Abstract


Closing the gap: Navigating the percutaneous path for a 2-month-old infant's perimembranous ventricular septal defect

Kalyan Munde1, Anant Munde1, Mohan Paliwal 1

Keywords: Perimembranous VSD, Device closure, Pediatric intervention, Congenital heart disease, Heart failure

DOI: 10.18231/j.yjom.2024.013

DOI URL: http://doi.org/10.18231/j.yjom.2024.013

Publish Date: 11-09-2024

Pages: 156 - 159

Views: 1

Downloads: 3

Author Affiliation:

1Dept. of Cardiology, Grant Government Medical College and Sir J.J. Group of Hospitals, Mumbai, Maharashtra, India

Abstract

Ventricular septal defects (VSDs) represent a substantial portion of congenital heart diseases, with perimembranous VSD (pmVSD) being the most prevalent variant.
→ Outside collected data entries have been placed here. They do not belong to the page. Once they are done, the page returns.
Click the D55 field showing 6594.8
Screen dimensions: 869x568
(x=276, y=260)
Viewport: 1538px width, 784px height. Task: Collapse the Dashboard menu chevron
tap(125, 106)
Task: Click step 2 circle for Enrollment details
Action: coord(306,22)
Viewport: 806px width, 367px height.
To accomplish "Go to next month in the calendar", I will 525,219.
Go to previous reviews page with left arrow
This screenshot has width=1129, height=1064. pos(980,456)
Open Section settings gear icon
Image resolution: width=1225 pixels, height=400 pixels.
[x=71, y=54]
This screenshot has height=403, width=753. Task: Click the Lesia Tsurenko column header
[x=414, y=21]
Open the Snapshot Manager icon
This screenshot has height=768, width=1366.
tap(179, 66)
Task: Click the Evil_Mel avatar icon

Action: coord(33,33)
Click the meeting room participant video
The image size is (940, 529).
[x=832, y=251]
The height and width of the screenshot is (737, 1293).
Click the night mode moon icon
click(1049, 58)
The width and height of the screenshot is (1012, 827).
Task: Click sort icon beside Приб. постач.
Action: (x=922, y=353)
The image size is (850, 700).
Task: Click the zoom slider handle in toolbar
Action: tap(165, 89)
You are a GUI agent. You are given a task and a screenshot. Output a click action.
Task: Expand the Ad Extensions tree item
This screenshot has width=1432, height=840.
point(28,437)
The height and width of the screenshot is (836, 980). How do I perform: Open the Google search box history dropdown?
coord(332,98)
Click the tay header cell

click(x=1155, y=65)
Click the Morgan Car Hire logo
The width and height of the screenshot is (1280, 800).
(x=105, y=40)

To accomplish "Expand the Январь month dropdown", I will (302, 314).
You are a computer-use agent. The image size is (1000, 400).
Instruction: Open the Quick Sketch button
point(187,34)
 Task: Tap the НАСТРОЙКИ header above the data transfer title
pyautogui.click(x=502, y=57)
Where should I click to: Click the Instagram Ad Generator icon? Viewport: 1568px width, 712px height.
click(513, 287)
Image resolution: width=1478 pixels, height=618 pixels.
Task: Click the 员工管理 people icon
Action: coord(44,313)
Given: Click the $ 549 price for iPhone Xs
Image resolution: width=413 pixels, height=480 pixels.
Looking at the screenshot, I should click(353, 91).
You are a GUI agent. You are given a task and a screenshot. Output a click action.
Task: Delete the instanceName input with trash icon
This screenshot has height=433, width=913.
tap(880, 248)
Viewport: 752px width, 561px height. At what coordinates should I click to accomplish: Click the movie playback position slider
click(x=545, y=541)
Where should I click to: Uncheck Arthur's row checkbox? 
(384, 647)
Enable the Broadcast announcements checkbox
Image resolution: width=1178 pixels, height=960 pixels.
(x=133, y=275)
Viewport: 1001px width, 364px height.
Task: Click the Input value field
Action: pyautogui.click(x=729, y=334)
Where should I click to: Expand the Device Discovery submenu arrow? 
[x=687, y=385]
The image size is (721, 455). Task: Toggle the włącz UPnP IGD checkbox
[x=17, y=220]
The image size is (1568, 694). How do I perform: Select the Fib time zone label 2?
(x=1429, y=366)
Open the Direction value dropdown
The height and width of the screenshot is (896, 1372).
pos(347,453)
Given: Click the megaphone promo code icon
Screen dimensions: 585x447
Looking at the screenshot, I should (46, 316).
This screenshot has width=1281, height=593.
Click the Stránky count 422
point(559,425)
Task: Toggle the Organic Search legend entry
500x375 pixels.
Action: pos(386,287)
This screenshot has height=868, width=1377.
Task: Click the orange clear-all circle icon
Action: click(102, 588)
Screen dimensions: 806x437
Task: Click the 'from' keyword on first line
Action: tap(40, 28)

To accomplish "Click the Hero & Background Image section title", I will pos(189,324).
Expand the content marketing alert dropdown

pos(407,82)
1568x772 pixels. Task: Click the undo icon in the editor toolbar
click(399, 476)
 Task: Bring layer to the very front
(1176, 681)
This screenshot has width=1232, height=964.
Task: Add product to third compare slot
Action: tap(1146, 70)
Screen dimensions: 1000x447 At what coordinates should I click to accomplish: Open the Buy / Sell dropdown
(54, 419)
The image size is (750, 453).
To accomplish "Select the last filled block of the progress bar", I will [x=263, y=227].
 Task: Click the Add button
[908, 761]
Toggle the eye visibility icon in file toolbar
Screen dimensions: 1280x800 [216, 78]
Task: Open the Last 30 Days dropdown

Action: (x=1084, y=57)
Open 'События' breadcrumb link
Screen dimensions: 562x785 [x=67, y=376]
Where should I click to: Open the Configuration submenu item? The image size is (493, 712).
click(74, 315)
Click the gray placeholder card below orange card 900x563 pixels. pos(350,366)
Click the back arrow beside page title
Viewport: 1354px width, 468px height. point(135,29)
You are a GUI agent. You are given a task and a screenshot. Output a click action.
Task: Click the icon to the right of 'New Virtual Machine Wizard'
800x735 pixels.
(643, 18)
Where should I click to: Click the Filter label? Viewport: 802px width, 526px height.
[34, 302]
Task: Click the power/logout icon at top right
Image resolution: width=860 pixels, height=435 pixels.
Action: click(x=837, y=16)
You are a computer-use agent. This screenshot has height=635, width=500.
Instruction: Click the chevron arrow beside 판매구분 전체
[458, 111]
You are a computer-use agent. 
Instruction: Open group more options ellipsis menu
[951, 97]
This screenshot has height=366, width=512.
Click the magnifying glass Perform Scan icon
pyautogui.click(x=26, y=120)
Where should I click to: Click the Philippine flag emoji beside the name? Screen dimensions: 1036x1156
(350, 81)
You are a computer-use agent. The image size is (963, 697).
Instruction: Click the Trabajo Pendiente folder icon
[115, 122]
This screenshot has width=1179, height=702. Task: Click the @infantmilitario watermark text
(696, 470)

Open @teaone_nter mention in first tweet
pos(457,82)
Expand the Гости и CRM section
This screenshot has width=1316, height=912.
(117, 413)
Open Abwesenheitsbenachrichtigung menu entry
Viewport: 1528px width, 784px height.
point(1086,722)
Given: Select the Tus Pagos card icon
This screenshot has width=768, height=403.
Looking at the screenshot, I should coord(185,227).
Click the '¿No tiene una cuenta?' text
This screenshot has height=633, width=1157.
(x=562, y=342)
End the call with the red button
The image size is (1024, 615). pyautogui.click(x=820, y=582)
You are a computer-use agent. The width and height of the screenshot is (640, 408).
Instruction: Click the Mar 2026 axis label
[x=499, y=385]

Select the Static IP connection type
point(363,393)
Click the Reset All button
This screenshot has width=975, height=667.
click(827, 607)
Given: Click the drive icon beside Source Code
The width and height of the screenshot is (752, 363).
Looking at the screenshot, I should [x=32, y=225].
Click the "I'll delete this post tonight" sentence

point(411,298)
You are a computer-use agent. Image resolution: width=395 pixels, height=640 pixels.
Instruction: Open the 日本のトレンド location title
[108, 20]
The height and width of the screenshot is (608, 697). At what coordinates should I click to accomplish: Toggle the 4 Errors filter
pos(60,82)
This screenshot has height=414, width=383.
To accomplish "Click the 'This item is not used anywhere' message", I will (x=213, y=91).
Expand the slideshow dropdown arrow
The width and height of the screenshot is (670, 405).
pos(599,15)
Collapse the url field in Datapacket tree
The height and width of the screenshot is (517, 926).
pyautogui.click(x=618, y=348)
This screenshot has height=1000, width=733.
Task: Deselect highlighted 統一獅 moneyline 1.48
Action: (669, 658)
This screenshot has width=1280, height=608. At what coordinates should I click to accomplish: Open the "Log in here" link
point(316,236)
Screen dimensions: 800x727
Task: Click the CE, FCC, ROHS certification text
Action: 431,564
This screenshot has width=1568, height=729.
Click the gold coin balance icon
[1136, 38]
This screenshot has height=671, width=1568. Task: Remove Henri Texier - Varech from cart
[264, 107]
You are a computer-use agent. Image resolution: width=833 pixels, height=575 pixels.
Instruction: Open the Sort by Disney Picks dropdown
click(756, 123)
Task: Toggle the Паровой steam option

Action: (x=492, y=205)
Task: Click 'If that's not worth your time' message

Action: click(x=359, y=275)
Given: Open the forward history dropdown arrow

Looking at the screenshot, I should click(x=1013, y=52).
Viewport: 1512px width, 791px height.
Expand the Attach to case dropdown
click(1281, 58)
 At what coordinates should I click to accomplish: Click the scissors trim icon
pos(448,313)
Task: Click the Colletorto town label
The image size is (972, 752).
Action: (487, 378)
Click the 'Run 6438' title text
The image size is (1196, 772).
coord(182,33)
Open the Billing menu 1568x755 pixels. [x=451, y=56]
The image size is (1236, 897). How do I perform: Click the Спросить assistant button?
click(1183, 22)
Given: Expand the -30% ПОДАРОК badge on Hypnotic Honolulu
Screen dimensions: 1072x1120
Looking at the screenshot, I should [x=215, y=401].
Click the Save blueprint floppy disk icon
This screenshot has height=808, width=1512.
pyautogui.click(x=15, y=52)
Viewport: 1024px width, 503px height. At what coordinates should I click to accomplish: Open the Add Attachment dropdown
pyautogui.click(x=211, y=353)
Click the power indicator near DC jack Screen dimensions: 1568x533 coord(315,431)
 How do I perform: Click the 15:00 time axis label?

While surgical closure is conventional, it carries risks such as atrioventricular block, infection, and neurological issues. In contrast, catheter-based interventions have shown promise, particularly for muscular VSDs, but data for pmVSD closure remains limited. We present a case of a 2-month-old male infant referred for heart failure symptoms, characterized by a grade 3/6 pan systolic murmur and mild cardiomegaly on chest X-ray. Echocardiography revealed a 5.5 mm pmVSD with a peak gradient of 32 mm of Hg and pulmonary artery systolic pressure of 10 mm of Hg. Despite de-congestive therapy, the patient showed no symptomatic improvement, prompting consideration of percutaneous device closure due to the infant's low body weight (3 kg) and failure to thrive.This case report discusses the successful percutaneous closure of a perimembranous ventricular septal defect (pmVSD) in the youngest patient ever recorded. It highlights the effectiveness of transcatheter techniques in managing congenital heart defects in young patients.